# Inclusion and Exclusion proofs in RSA accumulators

I am reading about RSA accumulators from this video and few other sources. I had a confusion whether the complete set is needed to construct a proof of inclusion/exclusion in an RSA accumulator or is it possible to create the proof of inclusion/exclusion just by knowing the accumulator root and the value for which membership/non-membership proof has to be provided. Can someone please clarify this?

## 1 Answer

Assuming you don't know the trapdoor of the accumulator.

The answer depends, if the value is already present in the accumulator, then you need all the elements to generate the witness. If it is to be added, then the witness is the accumulator value before the addition of the new value.

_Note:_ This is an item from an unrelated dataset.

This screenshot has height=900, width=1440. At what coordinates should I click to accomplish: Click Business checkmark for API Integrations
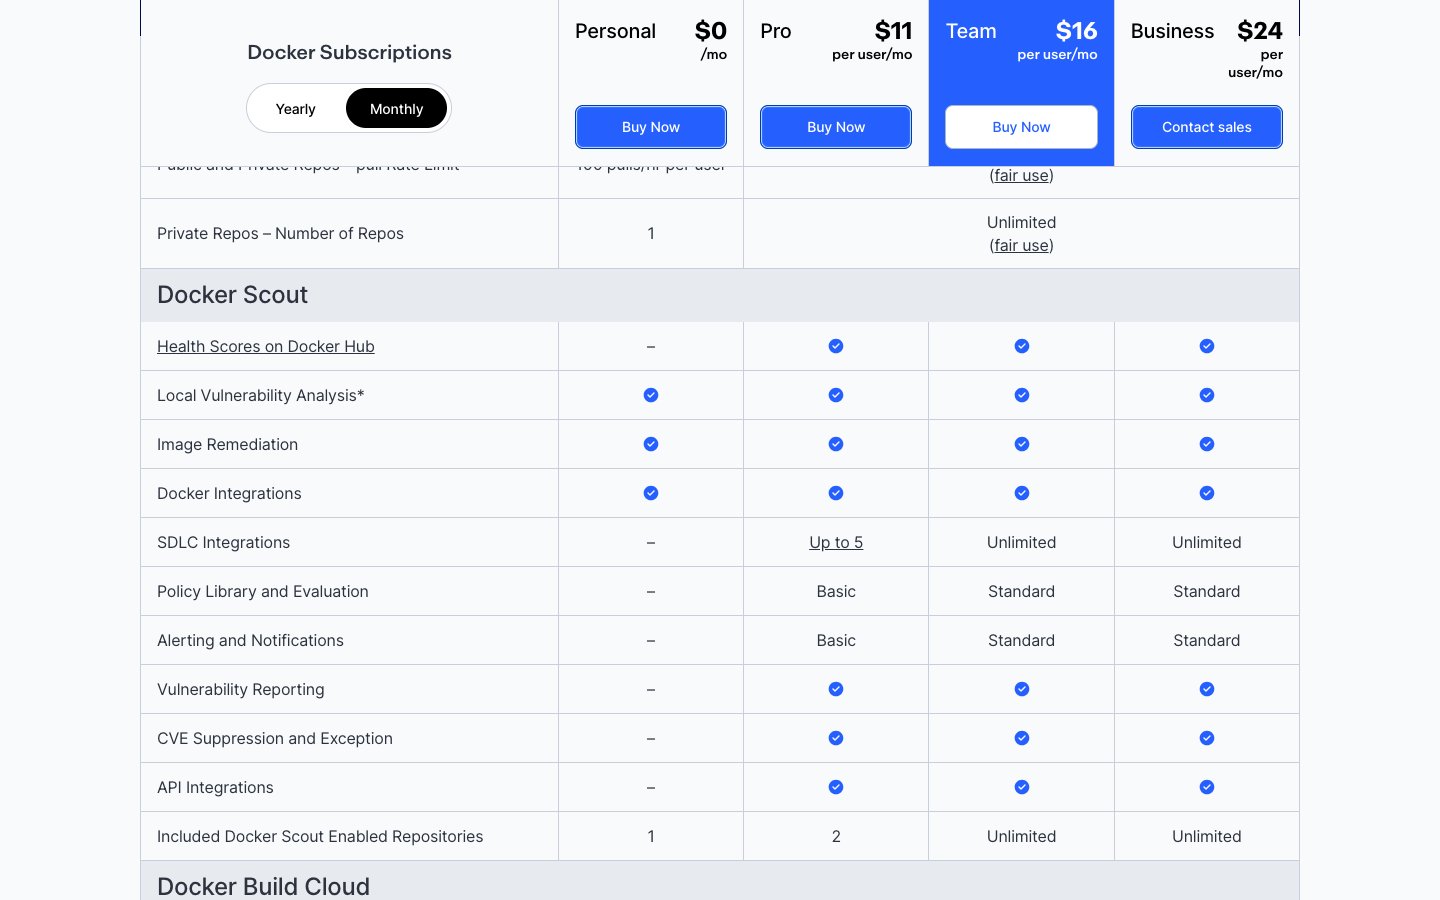[1207, 787]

eg. If you have elements $$S_1 = \{x_1, x_2, ... x_k\}$$, the accumulator is $$A_{S_1} = g^{\prod_{i=0}^k x_i}$$. Now if $$y_1$$ is to be added, the set will become $$S_2 = \{x_1, x_2, ... x_k, y_1\}$$ and the accumulator will become $$A_{S_2} = g^{{\prod_{i=0}^k x_i} . y_1}$$. The witness for $$y_1$$ is $$A_{S_1}$$.

But once you have witness for an element, updating the witness as the accumulator changes should take time proportional to changes in accumulator.